* _Consigne donnée A_: Selon le texte à lire, à quelle date Napoléon posa-t-il sa question à l'Académie des sciences ?

* _Texte à lire_:
Si ces lois sont les véritables lois de l'autonomie universelle, sera-t-il nécessaire de les soumettre préalablement à la sanction populaire? A cette question que je me suis posée à moi-même, j'ai répondu : non. Ou ces lois sont fausses, ou elles sont vraies, pourquoi exposer à la complicité d'une erreur le peuple qui les adopterait si ces lois sont vraies, pourquoi exposer au risque d'une méprise le peuple qui les rejetterait? Est-ce que si le peuple était consulté sur la loi de gravitation universelle, le vote du peuple pourrait infirmer ou confirmer la découverte de Newton? Est-ce que si le peuple était consulté sur la question de savoir si la terre tourne, le vote du peuple pourrait trancher la question qui fut indécise entre Galilée et le pape Urbain VIII? Est-ce que si le peuple était consulté sur la question que Napoléon posa le 21 juillet 1804, à l'Académie des sciences, à l'occasion de Fulton, il serait plus infaillible que l'Académie des sciences qui traita Fulton de « visionnaire » et son idée « d'idée folle, d'erreur gros» sière, d'absurdité? »

* _Consigne donnée B_: Reproduisez à l'identique les lignes de données, de celle qui contient « Image resolution: width=970 » jusqu'à celle qui contient « [x=221, y=265] », cette dernière comprise.

* _Lignes de données_:

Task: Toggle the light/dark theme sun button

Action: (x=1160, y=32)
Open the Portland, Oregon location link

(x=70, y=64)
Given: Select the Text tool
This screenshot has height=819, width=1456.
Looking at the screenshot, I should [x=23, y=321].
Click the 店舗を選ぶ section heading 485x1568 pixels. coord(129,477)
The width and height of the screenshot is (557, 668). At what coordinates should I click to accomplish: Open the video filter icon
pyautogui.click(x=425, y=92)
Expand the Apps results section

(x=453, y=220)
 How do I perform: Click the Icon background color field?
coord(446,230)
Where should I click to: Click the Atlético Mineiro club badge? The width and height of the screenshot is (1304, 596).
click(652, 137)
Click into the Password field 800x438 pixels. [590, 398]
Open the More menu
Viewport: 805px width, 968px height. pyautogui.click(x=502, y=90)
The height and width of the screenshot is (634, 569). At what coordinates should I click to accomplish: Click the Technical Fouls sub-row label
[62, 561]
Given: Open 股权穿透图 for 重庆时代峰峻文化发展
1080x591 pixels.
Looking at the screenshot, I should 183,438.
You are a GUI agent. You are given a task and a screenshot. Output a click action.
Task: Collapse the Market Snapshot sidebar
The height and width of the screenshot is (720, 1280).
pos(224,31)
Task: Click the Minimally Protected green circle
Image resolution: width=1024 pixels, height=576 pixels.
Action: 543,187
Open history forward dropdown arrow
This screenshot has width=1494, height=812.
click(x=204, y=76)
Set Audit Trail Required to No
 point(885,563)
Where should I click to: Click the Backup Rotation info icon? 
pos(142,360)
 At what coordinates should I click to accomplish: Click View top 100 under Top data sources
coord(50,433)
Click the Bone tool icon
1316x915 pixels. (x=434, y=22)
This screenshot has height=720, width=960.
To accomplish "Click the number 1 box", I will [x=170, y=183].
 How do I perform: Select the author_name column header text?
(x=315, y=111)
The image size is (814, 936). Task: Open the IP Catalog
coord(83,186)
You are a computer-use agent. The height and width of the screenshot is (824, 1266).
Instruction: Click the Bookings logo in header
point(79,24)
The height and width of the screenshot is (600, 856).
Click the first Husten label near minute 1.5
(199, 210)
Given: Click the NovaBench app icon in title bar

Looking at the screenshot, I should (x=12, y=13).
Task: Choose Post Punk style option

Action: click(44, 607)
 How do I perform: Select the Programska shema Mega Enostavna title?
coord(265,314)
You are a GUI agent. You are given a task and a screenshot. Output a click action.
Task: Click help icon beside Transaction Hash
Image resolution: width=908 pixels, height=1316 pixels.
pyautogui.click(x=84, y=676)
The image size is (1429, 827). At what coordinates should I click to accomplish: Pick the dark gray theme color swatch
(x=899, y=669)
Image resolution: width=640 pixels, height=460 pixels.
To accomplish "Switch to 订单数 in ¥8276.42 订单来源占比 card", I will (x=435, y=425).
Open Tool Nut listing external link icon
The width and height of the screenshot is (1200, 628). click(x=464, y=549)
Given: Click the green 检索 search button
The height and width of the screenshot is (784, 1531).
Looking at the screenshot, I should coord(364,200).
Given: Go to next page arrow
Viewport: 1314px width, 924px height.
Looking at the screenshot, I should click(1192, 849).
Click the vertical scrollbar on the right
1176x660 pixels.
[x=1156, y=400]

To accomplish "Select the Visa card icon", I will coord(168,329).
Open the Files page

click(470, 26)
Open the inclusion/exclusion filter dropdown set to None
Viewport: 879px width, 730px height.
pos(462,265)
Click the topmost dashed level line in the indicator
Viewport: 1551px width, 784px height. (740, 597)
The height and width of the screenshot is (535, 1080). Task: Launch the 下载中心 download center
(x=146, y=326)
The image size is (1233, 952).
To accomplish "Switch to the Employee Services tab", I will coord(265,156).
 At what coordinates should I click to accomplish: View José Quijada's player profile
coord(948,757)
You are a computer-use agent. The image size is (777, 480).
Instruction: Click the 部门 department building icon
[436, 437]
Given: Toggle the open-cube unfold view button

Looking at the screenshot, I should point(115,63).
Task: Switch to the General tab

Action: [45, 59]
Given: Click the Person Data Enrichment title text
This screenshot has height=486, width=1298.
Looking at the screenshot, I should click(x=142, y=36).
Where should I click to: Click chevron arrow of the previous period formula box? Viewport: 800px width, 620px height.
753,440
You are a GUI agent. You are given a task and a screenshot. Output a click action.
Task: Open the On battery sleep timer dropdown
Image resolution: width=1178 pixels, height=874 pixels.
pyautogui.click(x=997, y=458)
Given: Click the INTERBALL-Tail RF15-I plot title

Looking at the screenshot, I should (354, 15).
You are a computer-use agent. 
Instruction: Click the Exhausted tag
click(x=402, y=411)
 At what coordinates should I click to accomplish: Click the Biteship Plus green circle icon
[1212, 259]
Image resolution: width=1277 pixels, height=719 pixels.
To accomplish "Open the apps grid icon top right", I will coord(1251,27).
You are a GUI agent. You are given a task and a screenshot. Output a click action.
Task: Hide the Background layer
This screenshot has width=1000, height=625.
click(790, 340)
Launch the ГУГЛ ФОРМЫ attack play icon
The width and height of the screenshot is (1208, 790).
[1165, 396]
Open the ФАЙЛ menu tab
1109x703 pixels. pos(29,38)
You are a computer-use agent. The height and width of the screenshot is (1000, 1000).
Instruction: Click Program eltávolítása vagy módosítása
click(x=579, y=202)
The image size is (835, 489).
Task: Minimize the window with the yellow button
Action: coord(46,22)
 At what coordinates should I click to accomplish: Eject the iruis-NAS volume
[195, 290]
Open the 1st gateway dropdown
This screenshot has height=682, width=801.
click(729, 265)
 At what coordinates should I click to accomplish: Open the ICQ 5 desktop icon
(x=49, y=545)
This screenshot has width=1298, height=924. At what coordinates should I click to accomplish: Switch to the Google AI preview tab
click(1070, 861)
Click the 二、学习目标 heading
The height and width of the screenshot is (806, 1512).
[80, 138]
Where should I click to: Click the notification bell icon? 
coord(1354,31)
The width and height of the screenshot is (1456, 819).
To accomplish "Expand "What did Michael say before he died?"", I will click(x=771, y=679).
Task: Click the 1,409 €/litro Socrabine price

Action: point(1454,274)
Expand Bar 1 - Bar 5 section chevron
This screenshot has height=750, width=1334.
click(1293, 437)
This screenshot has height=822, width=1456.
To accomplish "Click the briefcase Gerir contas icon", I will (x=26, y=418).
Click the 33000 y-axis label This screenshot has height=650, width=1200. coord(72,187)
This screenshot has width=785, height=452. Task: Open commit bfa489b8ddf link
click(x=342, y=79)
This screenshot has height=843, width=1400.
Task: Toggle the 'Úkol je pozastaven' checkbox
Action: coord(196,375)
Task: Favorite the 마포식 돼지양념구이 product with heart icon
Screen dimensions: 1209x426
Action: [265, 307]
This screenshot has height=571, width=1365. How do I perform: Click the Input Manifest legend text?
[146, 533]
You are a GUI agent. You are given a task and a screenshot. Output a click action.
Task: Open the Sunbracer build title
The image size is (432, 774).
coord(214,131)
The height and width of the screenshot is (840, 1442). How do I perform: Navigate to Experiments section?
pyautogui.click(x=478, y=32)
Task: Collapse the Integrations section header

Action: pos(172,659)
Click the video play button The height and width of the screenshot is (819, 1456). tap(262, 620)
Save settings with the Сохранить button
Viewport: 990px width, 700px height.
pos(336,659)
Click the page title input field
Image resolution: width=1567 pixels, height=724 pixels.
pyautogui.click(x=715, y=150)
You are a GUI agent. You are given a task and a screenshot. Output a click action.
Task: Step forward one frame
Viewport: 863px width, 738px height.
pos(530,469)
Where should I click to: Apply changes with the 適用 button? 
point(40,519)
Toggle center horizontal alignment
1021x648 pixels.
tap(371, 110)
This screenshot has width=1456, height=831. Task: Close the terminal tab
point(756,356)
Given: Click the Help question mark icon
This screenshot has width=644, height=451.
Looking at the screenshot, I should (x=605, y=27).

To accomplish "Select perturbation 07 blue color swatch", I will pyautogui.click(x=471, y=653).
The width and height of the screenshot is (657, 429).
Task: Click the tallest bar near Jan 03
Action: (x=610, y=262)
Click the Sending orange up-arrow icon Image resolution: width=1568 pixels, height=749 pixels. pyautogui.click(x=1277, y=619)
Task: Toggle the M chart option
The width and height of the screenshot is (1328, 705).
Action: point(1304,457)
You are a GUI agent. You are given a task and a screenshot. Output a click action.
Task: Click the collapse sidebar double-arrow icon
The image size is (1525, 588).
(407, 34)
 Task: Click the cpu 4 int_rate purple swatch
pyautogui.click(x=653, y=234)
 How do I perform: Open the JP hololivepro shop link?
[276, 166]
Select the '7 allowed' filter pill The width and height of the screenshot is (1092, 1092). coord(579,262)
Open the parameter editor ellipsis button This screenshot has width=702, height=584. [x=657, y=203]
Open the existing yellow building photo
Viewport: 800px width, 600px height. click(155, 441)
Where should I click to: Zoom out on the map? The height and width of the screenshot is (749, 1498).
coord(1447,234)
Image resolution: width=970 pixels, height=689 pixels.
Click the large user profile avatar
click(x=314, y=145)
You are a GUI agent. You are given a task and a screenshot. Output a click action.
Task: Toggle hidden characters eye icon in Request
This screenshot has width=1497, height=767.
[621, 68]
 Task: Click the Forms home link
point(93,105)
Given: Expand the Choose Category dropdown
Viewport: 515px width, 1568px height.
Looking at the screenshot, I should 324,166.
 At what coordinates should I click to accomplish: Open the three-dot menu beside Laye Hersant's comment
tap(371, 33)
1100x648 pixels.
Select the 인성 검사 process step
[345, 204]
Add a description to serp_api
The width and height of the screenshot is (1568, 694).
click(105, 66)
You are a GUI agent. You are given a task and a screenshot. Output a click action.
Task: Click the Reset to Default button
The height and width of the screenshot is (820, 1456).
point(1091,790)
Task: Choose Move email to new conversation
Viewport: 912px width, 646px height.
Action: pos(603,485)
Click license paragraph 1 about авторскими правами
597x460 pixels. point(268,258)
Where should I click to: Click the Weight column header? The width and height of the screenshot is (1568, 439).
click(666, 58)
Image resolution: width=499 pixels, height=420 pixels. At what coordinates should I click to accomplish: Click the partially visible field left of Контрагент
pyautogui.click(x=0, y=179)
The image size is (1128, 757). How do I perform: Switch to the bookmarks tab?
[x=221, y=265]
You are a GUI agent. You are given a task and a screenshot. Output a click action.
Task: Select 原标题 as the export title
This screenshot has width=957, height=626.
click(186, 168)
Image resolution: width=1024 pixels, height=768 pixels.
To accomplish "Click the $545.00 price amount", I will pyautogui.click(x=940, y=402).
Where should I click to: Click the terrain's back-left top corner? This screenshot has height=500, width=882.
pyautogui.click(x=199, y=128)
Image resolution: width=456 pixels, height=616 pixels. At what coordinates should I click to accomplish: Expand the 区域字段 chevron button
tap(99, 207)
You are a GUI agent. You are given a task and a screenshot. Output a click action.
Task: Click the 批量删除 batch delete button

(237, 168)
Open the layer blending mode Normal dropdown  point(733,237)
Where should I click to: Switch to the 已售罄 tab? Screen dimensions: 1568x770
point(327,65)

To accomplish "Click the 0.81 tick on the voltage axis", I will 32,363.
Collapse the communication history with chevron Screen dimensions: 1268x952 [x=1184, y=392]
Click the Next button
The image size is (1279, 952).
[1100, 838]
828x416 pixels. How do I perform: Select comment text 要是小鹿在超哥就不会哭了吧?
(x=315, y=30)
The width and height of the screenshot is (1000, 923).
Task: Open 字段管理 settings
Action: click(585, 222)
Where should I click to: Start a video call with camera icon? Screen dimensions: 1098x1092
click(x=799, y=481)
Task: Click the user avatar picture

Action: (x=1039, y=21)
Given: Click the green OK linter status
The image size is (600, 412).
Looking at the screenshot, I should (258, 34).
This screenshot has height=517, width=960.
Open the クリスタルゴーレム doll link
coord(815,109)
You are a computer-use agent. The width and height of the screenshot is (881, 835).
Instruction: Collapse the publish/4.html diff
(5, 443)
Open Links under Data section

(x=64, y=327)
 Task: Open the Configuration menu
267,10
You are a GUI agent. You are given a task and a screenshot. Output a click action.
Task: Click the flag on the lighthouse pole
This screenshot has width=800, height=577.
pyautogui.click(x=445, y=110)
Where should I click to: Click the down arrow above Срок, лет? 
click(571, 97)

* _Solution attendue A_: Le 21 juillet 1804.

* _Solution attendue B_:
Image resolution: width=970 pixels, height=689 pixels.
Click the large user profile avatar
click(x=314, y=145)
You are a GUI agent. You are given a task and a screenshot. Output a click action.
Task: Toggle hidden characters eye icon in Request
This screenshot has width=1497, height=767.
[621, 68]
 Task: Click the Forms home link
point(93,105)
Given: Expand the Choose Category dropdown
Viewport: 515px width, 1568px height.
Looking at the screenshot, I should 324,166.
 At what coordinates should I click to accomplish: Open the three-dot menu beside Laye Hersant's comment
tap(371, 33)
1100x648 pixels.
Select the 인성 검사 process step
[345, 204]
Add a description to serp_api
The width and height of the screenshot is (1568, 694).
click(105, 66)
You are a GUI agent. You are given a task and a screenshot. Output a click action.
Task: Click the Reset to Default button
The height and width of the screenshot is (820, 1456).
point(1091,790)
Task: Choose Move email to new conversation
Viewport: 912px width, 646px height.
Action: pos(603,485)
Click license paragraph 1 about авторскими правами
597x460 pixels. point(268,258)
Where should I click to: Click the Weight column header? The width and height of the screenshot is (1568, 439).
click(666, 58)
Image resolution: width=499 pixels, height=420 pixels. At what coordinates should I click to accomplish: Click the partially visible field left of Контрагент
pyautogui.click(x=0, y=179)
The image size is (1128, 757). How do I perform: Switch to the bookmarks tab?
[x=221, y=265]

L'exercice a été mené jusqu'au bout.